国税庁:2022事務年度における富裕層の所得税調査状況を公表!

 国税庁は、2022事務年度(2022年7月から2023年6月までの1年間)における富裕層(有価証券・不動産等の大口所有者、経常的な所得が特に高額な者)の所得税調査状況を公表しました。
 それによりますと、2022事務年度は、新型コロナウイルス感染症の影響による制限が緩和されて調査件数が大幅に増加した上、高額・悪質な不正計算が見込まれる事案を優先して調査した結果、追徴税額の総額は、過去最高額の1,368億円にのぼりました。

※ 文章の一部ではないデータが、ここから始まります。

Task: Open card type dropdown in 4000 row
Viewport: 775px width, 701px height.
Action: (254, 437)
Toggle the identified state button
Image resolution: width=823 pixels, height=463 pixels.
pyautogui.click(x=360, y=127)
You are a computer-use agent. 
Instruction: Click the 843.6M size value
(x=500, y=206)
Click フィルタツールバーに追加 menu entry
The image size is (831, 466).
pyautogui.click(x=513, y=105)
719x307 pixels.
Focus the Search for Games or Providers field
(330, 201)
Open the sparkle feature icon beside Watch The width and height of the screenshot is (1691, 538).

 国税当局では、同事務年度においても富裕層への調査を積極的に行っており、申告漏れ所得金額が最高額を更新したことが明らかになりました。
 2022事務年度には、資産運用の多様化・国際化が進んでいることを念頭に調査を実施しており、前事務年度比32.3%増の2,943件の富裕層に対する実地調査を行い、同16.8%増の申告漏れ所得金額980億円が把握され、申告漏れ所得の総額は富裕層対象の統計を始めた2009年度以降で最高となりました。

 また、実地調査の結果、調査件数の約86%に当たる2,533件(前年対比29.0%増)から何らかの非違を見つけ、その申告漏れ所得金額980億円について、183億円(同23.1%減)を追徴しました。
 1件当たりの申告漏れ所得金額は3,331万円(同11.6%減)となり、追徴税額は623万円(同41.6%減)と前年度からは大幅に減少したものの、所得税の実地調査(特別・一般)全体の1件当たり274万円と比べて2.3倍にのぼりました。

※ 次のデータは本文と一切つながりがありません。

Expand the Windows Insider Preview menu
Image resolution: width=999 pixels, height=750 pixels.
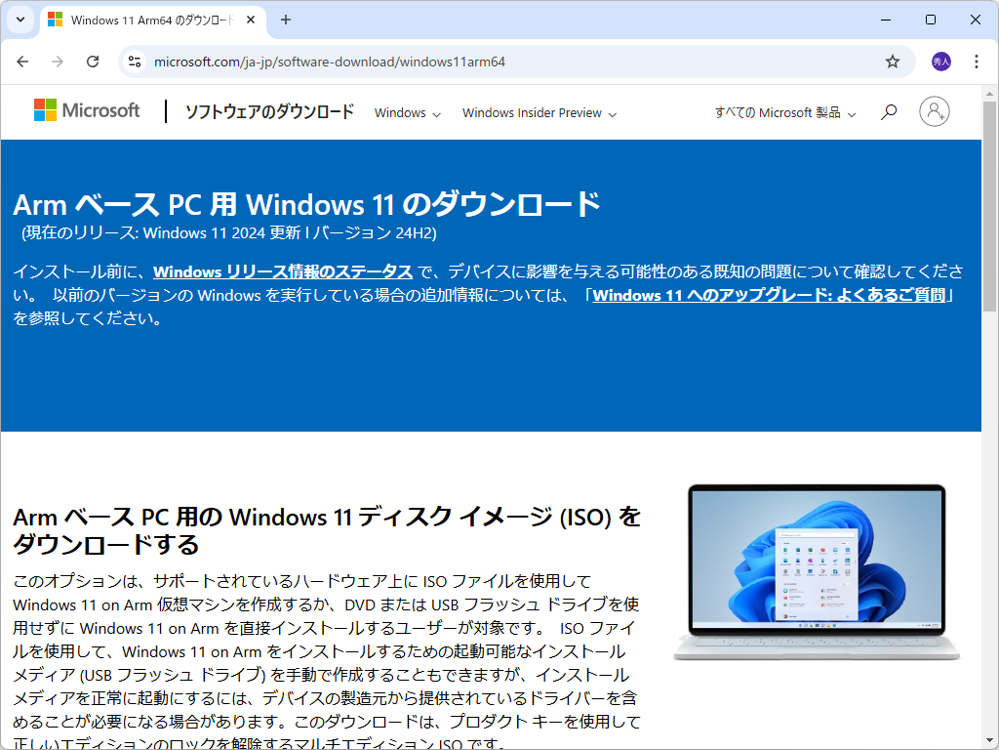coord(539,112)
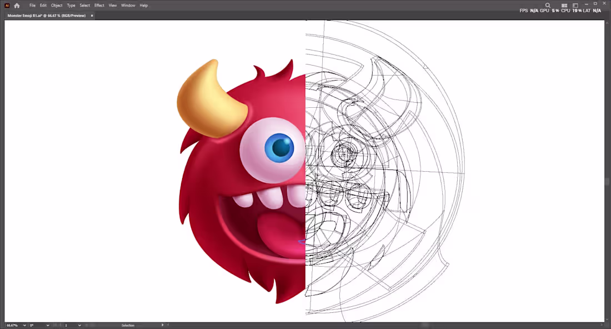Click the Search icon in the app bar
This screenshot has height=329, width=611.
548,5
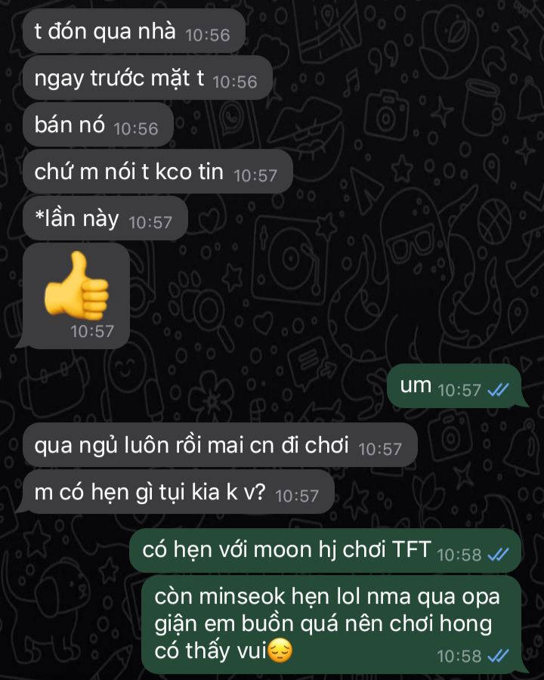Select the '*lần này' message bubble
The width and height of the screenshot is (544, 680).
(x=105, y=218)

 そして、国税当局では富裕層の海外投資等にも目を光らせており、同期間中にも海外投資を行っていた667件(前年対比39.8%増)の調査を展開し、約87%に当たる583件(同34.6%増)から514億円(同37.4%増)の申告漏れ所得金額を把握し、71億円(同49.6%減)を追徴しました。
 1件当たりの申告漏れ所得金額は7,706万円(同1.7%減)、追徴税額は1,068万円(同63.8%減)となり、実地調査(特別・一般)全体の274万円に比べて3.9倍となりました。
 今後の動向に注目です。
(注意)
 上記の記載内容は、令和6年1月5日現在の情報に基づいて記載しております。
 今後の動向によっては、税制、関係法令等、税務の取扱い等が変わる可能性が十分ありますので、記載の内容・数値等は将来にわたって保証されるものではありません。